Many decorations that are available to buy are made from plastic, or will not be saved to be used again. We recommend buying decorations that are made from recycled materials and that you can keep to use again next year, or during other celebrations. A great option for this is our Indian Recycled Paper Bauble in Orange as they can be used year-round but the orange colour makes them perfect for Halloween! Coloured fairy lights are also a good option for decorations that can be used again and again. Another great option is to make your own decorations by re-using materials you have around your home. Old laddered tights make the perfect spider webs and you can use your old cardboard boxes to make spooky spiders. We love these DIY paper ghost decorations by Rhythms of Play and they are the perfect activity for children to take part in too.
If you're going to be wearing a costume this year then get creative and take a look inside your wardrobe! With a bit of imagination, the clothes you already own can probably be put together to create a fantastic costume. If you don't have all the pieces you want then consider borrowing some bits from friends and family. Another great option is looking for specific items second-hand from charity shops, bootfairs, second-hand online sales platforms like eBay or clothing swaps. It's also a good idea to keep your costumes and reuse them next year or whenever you next go to a fancy dress party. Try to avoid buying cheap, polyester costumes and plastic masks that are just going to end up in landfill. If the kids are going to go trick or treating, we suggest taking a reusable tote bag instead of a plastic novelty bucket. You could even decorate your own bag to make it match your costume perfectly!

▸ Collected material:
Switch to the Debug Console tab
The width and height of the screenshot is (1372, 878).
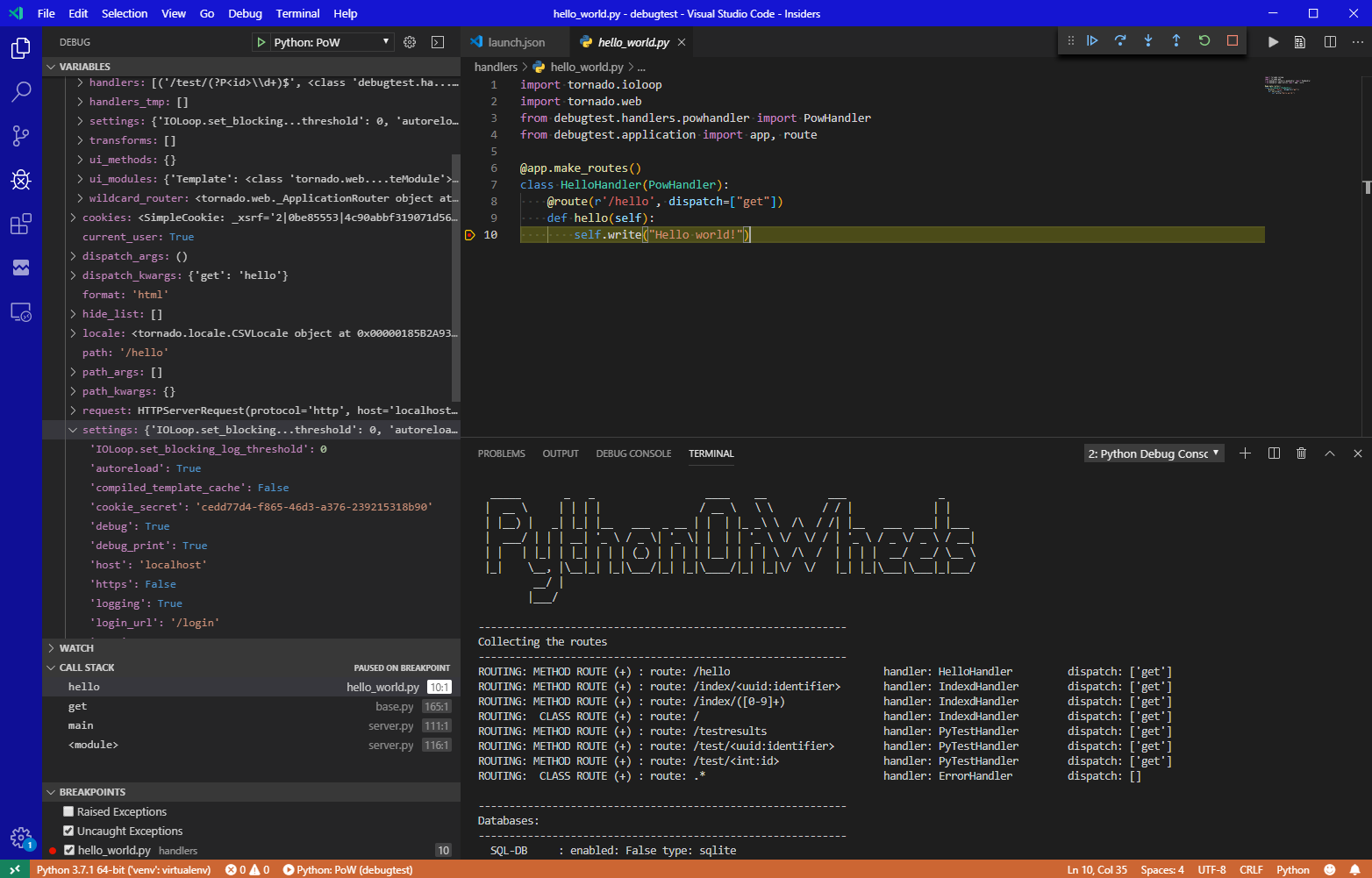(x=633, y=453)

▸ What to work on:
A – From the Halloween passage, write out the text between "Many decorations that" and "part in too.", inclusive.
B – Based on the Halloween passage, answer yes or no to each statement and quote the words that settle it: (i) Old laddered tights can be used to make spider webs. (ii) A plastic novelty bucket is recommended for trick or treating. (iii) The Indian Recycled Paper Bauble is suited only to Halloween.

▸ Written responses:
A –
Many decorations that are available to buy are made from plastic, or will not be saved to be used again. We recommend buying decorations that are made from recycled materials and that you can keep to use again next year, or during other celebrations. A great option for this is our Indian Recycled Paper Bauble in Orange as they can be used year-round but the orange colour makes them perfect for Halloween! Coloured fairy lights are also a good option for decorations that can be used again and again. Another great option is to make your own decorations by re-using materials you have around your home. Old laddered tights make the perfect spider webs and you can use your old cardboard boxes to make spooky spiders. We love these DIY paper ghost decorations by Rhythms of Play and they are the perfect activity for children to take part in too.

B –
(i) Yes: "Old laddered tights make the perfect spider webs"
(ii) No: "we suggest taking a reusable tote bag instead of a plastic novelty bucket"
(iii) No: "they can be used year-round"